Original Motion Picture Score | Soundtrack Review

Original Motion Picture Score | Soundtrack Review Album Cover

Release Date: 05.01.01
Record label: uni / decca
Genre(s): Movies, Film Scores, Musicals, Etc.


Selfless, Cold, and Composed
by: matt halverson

Oh my God, The Mummy Returns sucked. Hackneyed story, gratuitous amounts of CGI dogmen and a brief, yet colossally hyped appearance by a pro wrestling star who's obviously been tossed from the ring one too many times - these things a good movie do not make. Of course, there was that "girls gone wild" cat fight between Rachel Weisz and Patricia Velasquez, but even pseudo-lesbianism wasn't enough to save this stinker.

"But it made $70 million opening weekend," you cry, "It can't be that bad." You're right, it did, and I'll even admit that 1/10,000,000th of that initial gross (oh yeah, pun intended) came from my hard-earned paycheck, but sometimes the savviest of critics gets fooled. Plus, come on, Rachel Weisz is hot - especially when she's doing cartwheels in gold lam. But I digress..

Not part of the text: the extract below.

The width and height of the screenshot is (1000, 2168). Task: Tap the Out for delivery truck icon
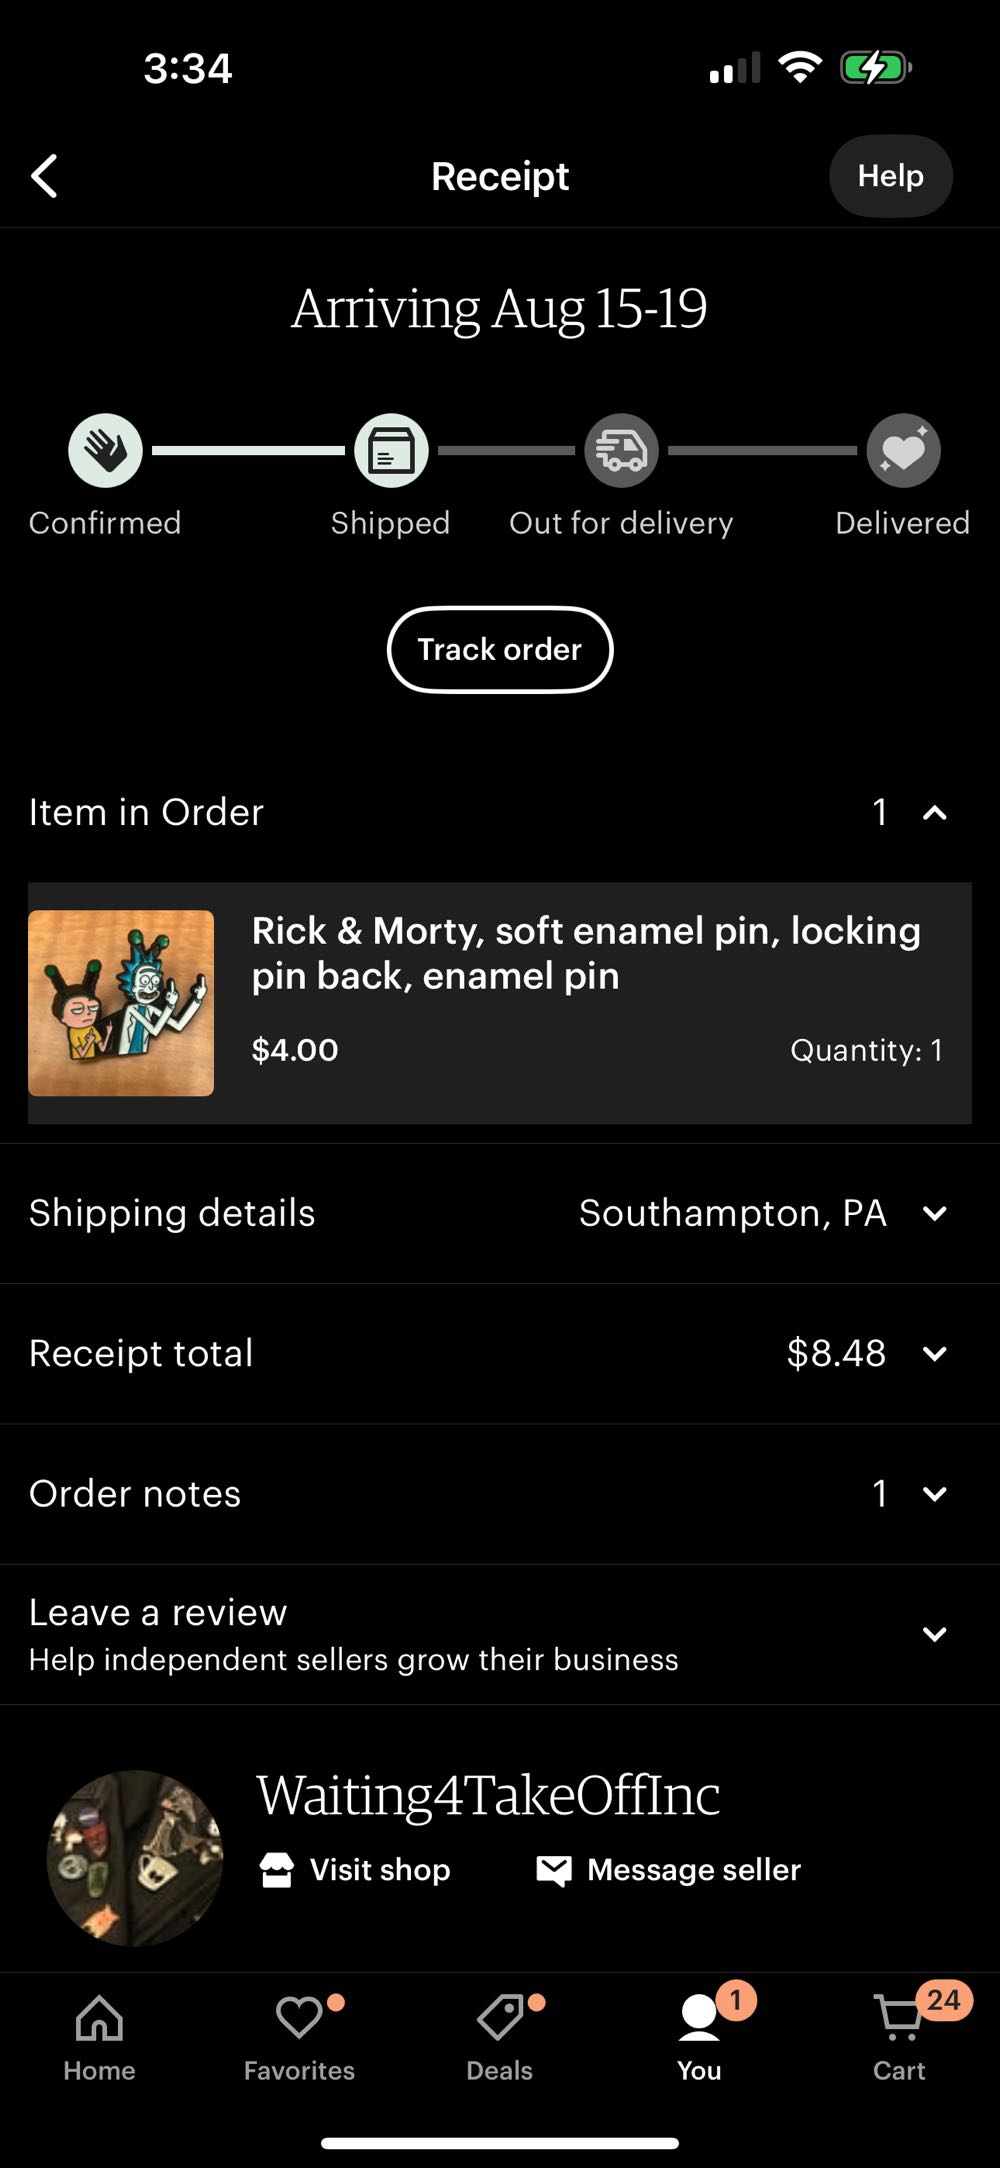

So for no other reason than guilt by association, the original motion picture soundtrack to The Mummy Returns sucks just as much as that pitiful excuse for a movie it was written for. Remember that mix-tape your ex-girlfriend made for you with all those songs that meant something to just you and her? The one that had the song you first made out to, the song you danced to at senior prom, and that one that you first fu.I mean made love to? And then remember when you found out the little skank had been screwing someone else behind your back and how she gave you the genital warts that she got from the guy she was nailing? Did you ever try listening to that mix-tape after she gnawed through your sternum and ate your heart with an iced cappuccino? Remember how listening to it made you want to pull off one of your own arms and beat yourself senseless with it for putting up with all of her shit? All the money you spent on little gifts and dinners, and all the times you assured her she didn't look fat in those jeans (even though you knew she did)? Forgive me for dredging up all of those memories, but that might give you some vague conception of what listening to The Mummy Returns is like.

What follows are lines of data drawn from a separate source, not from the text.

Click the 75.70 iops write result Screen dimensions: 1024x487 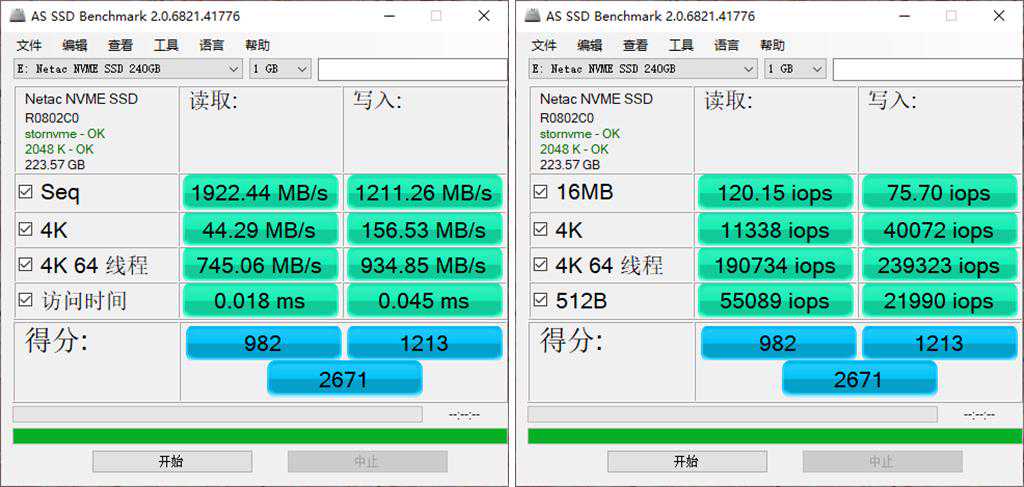click(937, 192)
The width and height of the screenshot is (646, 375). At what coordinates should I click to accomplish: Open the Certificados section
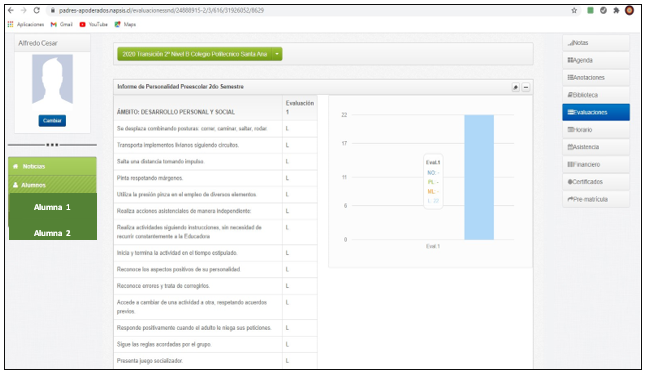pyautogui.click(x=596, y=182)
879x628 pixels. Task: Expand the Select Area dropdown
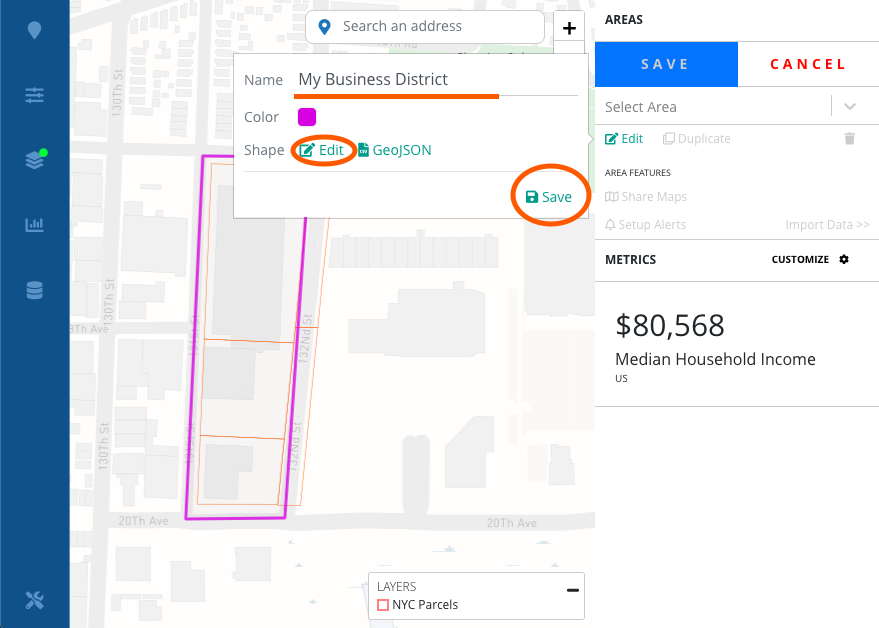pyautogui.click(x=849, y=107)
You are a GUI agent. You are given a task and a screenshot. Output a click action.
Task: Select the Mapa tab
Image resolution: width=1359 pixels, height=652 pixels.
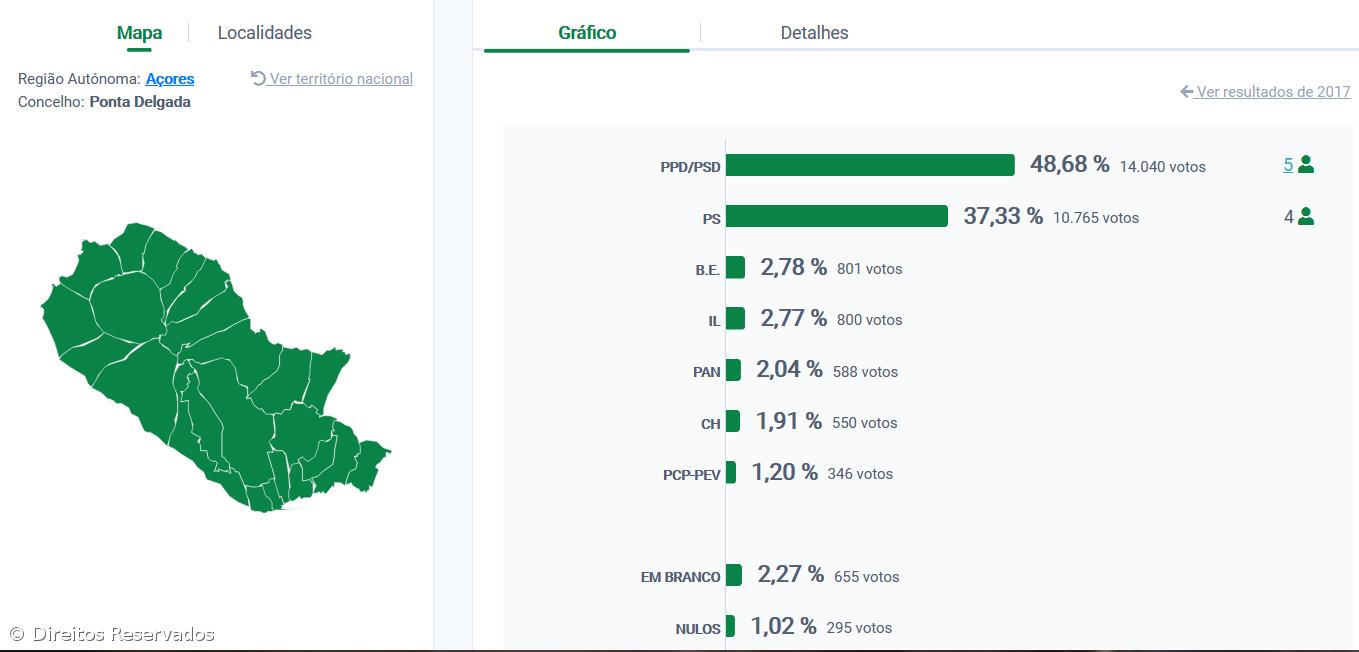pyautogui.click(x=139, y=33)
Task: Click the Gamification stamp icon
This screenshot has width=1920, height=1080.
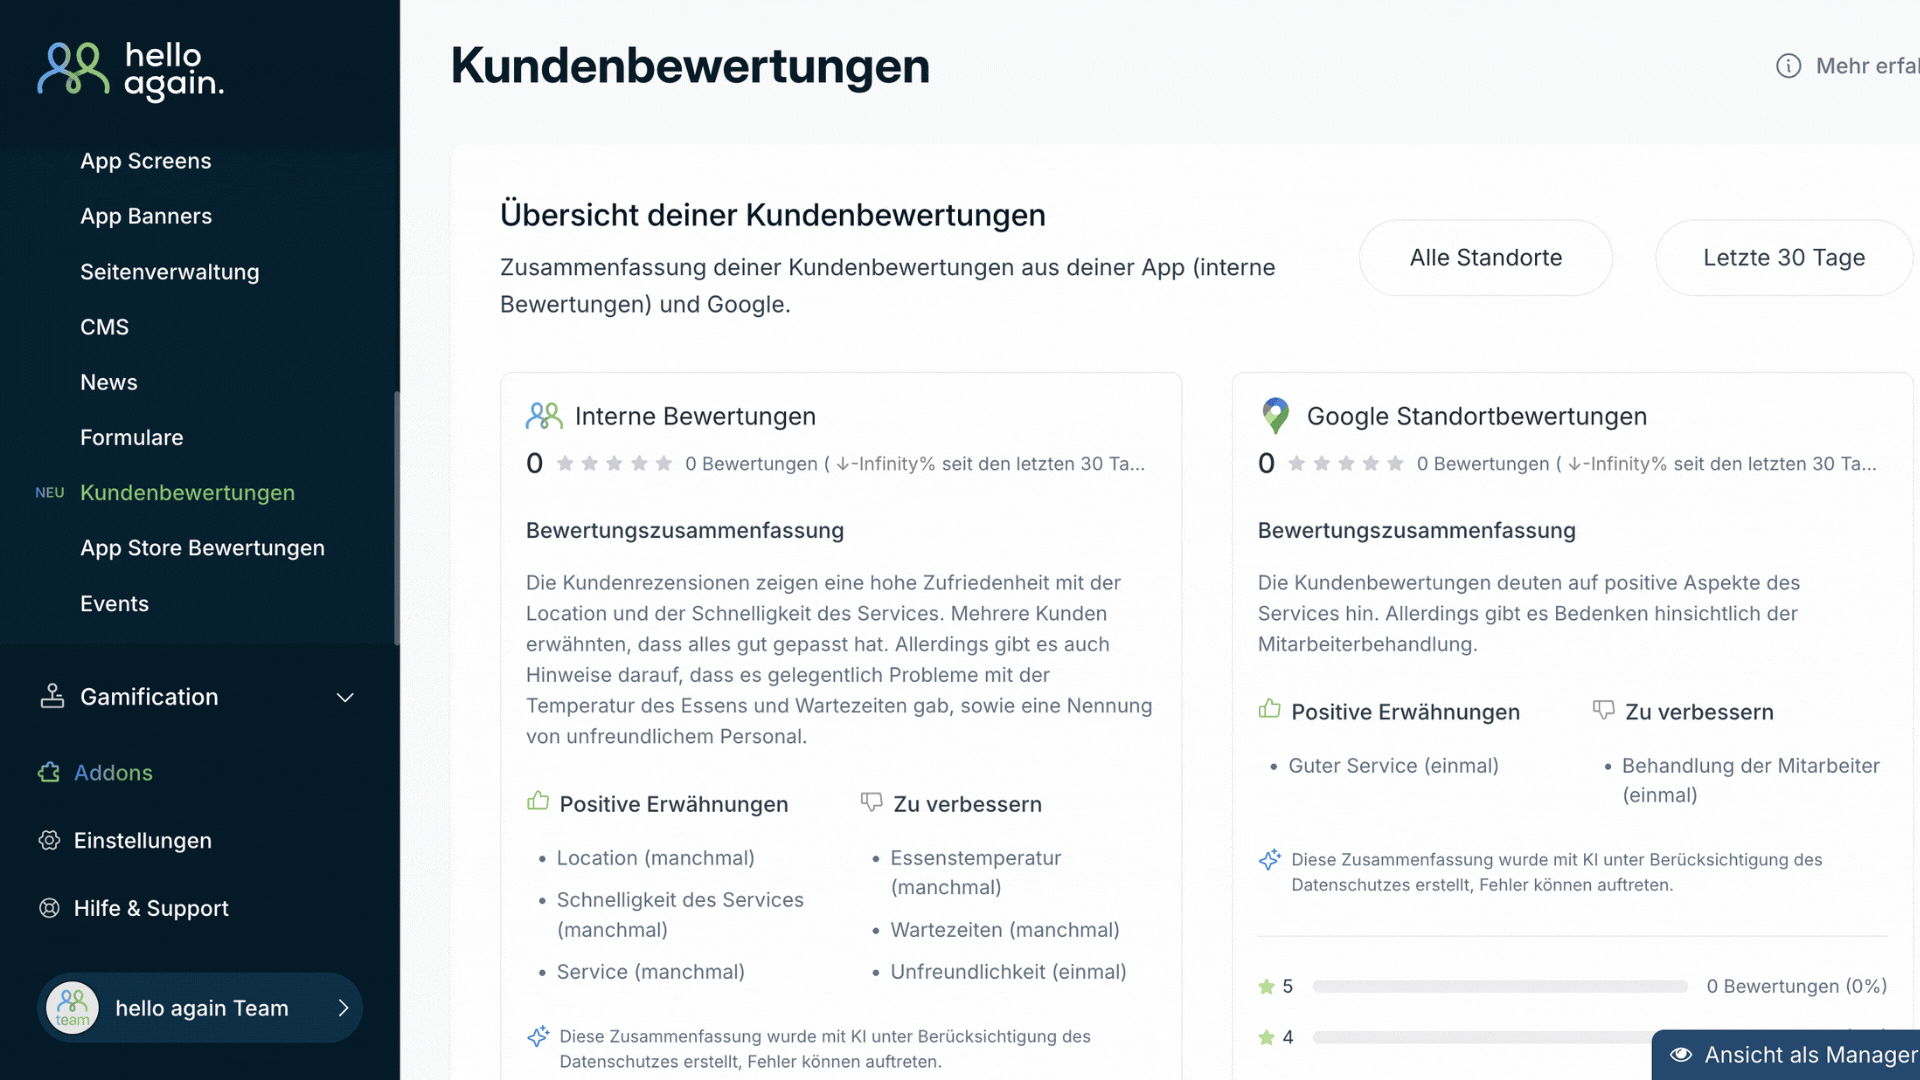Action: pos(52,696)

Yes, it's really that bad. The overwhelming nausea I felt as I walked out of the that god-awful cartoon-with-live-action-actors lurched back into my gut as the opening strings of "The Legend of the Scorpion King" began to punish my stereo. "My First Bus Ride" dredges up repugnant recollections of the trapeze artist mummies who follow Brendan Fraser et al. on to a double-decker bus for one of the more ridiculous chase scenes in memory. And then of course there's the swoon of "The Mushy Part," which needs no elaboration.

Well, maybe I'm being a little harsh. The score is composed by Alan Silvestri - the guy who penned the music for Back to the Future. I don't care what anyone says, that was the best goddamn soundtrack of 1985. I couldn't tell you what else came out that year, but there's no way anything could have matched the rush I got as an eight-year-old when the horn section hit that crescendo as Marty McFly hit the gas in the Twin Pines mall parking lot in front of JCPenney and wondered aloud "Let's see if these bastards can do 90." Face it, that was the shit. But fittingly, The Mummy Returns is just, well, shit. Sadly, Back to the Future was the pinnacle for Silvestri, who has found a way to rip himself off in every soundtrack since then, yet directors inexplicably continue to throw work his way. (Robert Zemeckis has used him in damn near every movie he's ever made.) He hits all the standard movie soundtrack bases - rousing adrenaline pumpers, subtle heart-string tuggers and fear-inducing seat-clutchers - but the score suffers from the same condition that plagues the movie's title character - it lacks heart.

In "Forever May Not Be Long Enough" (I could make a crack here about how long I could go before watching this movie again, but I won't) the obligatory closing titles song, donated here by Live, lead singer Ed Kowalczyk asks "Would you follow me to the other side?" Hey Ed, I'll follow you anywhere, just so long as you make the music stop.